Bersyukur Warga RI! Negara Ini Krisis Parah, Makan-BBM Susah

Foto: REUTERS/DINUKA LIYANAWATTE

Jakarta, Sri Lanka kini tengah mengalami krisis ekonomi. Negara Asia Selatan ini mengalami krisis terparah sepanjang sejarah sejak merdeka pada 1948.
Presiden Gotabaya Rajapaksa mengumumkan keadaan darurat nasional. Protes keras terjadi di mana-mana.

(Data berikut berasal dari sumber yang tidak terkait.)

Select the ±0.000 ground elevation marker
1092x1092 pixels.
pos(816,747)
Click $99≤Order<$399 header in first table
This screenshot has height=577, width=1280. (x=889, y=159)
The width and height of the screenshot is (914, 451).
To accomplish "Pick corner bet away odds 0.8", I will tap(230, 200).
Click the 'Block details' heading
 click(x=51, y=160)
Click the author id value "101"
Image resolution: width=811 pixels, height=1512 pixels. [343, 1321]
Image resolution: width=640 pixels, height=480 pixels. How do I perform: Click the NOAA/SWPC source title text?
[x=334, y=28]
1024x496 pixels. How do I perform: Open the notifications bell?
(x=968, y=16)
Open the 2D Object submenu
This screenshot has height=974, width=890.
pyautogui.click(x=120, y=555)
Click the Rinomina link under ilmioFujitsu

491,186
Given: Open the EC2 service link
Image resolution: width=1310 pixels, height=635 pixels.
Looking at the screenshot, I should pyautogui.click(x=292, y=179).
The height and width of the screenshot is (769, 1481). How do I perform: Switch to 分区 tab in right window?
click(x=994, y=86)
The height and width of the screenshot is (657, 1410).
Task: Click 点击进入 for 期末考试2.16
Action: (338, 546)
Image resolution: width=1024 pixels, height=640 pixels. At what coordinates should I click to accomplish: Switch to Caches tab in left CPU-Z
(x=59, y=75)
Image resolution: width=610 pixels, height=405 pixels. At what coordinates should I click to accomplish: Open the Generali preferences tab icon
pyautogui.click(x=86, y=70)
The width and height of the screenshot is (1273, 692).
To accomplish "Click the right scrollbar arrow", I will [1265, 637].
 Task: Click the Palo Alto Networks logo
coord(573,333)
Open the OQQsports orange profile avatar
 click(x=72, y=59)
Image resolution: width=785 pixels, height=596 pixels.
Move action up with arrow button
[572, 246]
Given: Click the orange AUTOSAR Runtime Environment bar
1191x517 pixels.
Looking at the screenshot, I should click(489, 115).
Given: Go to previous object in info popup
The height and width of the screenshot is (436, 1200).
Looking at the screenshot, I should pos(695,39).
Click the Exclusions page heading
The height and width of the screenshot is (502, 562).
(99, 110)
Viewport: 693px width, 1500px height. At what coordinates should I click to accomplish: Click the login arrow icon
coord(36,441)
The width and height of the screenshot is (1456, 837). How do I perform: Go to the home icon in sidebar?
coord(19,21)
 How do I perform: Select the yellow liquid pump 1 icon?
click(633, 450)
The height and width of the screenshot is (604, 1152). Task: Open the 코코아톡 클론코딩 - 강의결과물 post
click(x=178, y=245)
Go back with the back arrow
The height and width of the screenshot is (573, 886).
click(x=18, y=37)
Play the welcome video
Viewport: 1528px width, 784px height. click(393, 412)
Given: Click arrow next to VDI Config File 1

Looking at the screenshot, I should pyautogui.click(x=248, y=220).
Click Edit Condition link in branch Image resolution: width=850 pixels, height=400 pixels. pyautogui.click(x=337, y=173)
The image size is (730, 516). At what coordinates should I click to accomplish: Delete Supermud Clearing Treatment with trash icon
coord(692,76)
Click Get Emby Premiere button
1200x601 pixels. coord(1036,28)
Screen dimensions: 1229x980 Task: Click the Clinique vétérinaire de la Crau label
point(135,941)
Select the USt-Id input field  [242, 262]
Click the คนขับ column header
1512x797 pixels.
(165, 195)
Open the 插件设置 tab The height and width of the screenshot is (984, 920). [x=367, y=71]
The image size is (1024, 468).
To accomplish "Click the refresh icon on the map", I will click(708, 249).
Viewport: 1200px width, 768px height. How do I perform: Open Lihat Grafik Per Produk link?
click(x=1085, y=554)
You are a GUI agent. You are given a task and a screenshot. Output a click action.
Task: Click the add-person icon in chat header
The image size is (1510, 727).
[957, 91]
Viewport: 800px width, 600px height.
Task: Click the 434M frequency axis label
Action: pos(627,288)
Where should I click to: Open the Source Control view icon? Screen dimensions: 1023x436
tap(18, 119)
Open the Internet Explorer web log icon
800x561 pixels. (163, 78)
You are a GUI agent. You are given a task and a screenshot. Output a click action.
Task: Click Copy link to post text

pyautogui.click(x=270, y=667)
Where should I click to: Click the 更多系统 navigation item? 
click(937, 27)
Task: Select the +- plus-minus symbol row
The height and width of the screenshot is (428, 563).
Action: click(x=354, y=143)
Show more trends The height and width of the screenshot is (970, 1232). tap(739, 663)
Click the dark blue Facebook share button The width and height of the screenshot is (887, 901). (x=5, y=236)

Seluruh menteri yang ada di kabinet pemerintahan juga memutuskan untuk mengundurkan diri. Gubernur Bank Sentral juga mengambil langkah serupa termasuk Menteri Keuangan, yang baru ditunjuk sehari.

Krisis di Sri Lanka terjadi sejak Februari lalu. Krisis ini ditandai oleh habisnya devisa negara diikuti oleh inflasi tajam.
Ketergantungan ke impor menjadi penyebab. Sri Lanka masih melakukan impor khususnya kepada bahan-bahan pertanian seperti pupuk, yang membuat produksi pertanian negara itu pun kacau, dan juga impor bahan bakar.

Belum lagi kewajiban membayarkan utangnya. Di tahun ini saja, Kolombo memiliki hampir US$ 7,3 miliar utang yang jatuh tempo kepada beberapa negara seperti China, Jepang, dan India.

Hal ini pun sontak membuat devisa negara itu kempes. Cadangan devisa Sri Lanka telah berkurang dari US$7,5 miliar menjadi US$3,1 miliar Desember 2021 lalu.
Kurangnya devisa ini pun berimbas pada naiknya nilai mata uang asing. Ini juga menaikkan harga barang-barang impor yang mendorong inflasi.

Krisis pun merambat ke mana-mana. Negara itu pun kehabisan stok makanan di pasar-pasar. Negara pun tak punya uang untuk membeli bahan bakar.

Ibu kota melaporkan antrian panjang untuk membeli bahan bakar, hingga menimbulkan korban tewas. Bukan hanya itu, krisis juga merembet ke pemadaman bergilir warga. Penduduk harus merasakan mati lampu hingga 13 jam sehari.

Menurut Ketua Advocatea Institute Murtaza Jafferjee Sri Lanka dalam 10 tahun terakhir terus menambah pinjaman kepada lembaga asing untung memperluas layanan publik. Akan tetapi, hal ini tidak diimbangi dengan sejumlah strategi.

Kesulitan ekonomi muncul akibat musim hujan berkepanjangan pada 2016-2017, krisis konstitusi pada 2018, dan tragedi bom paskah pada 2019. Pada 2019, Presiden Rajapaksa malah memutuskan untuk memangkas pajak sebagai upaya untuk merangsang ekonomi, yang berujung sebaliknya.

"Mereka salah mendiagnosis masalah dan merasa bahwa mereka harus memberikan stimulus fiskal melalui pemotongan pajak," kata Jafferjee.

Krisis di Sri Lanka pun mencapai puncaknya setelah pandemi Covid-19 terjadi. Hal ini membuat defisit neraca pemerintah membesar dan peringkat kredit negara ini mendekati level default.

Kini, pemerintah pun dikabarkan sedang meminta bantuan dari Lembaga Moneter Internasional (IMF) dan negara-negara tetangga. Bantuan diharap bisa membantunya melewati krisis dan membawa kembali berbagai barang dan kebutuhan pokok untuk masyarakat.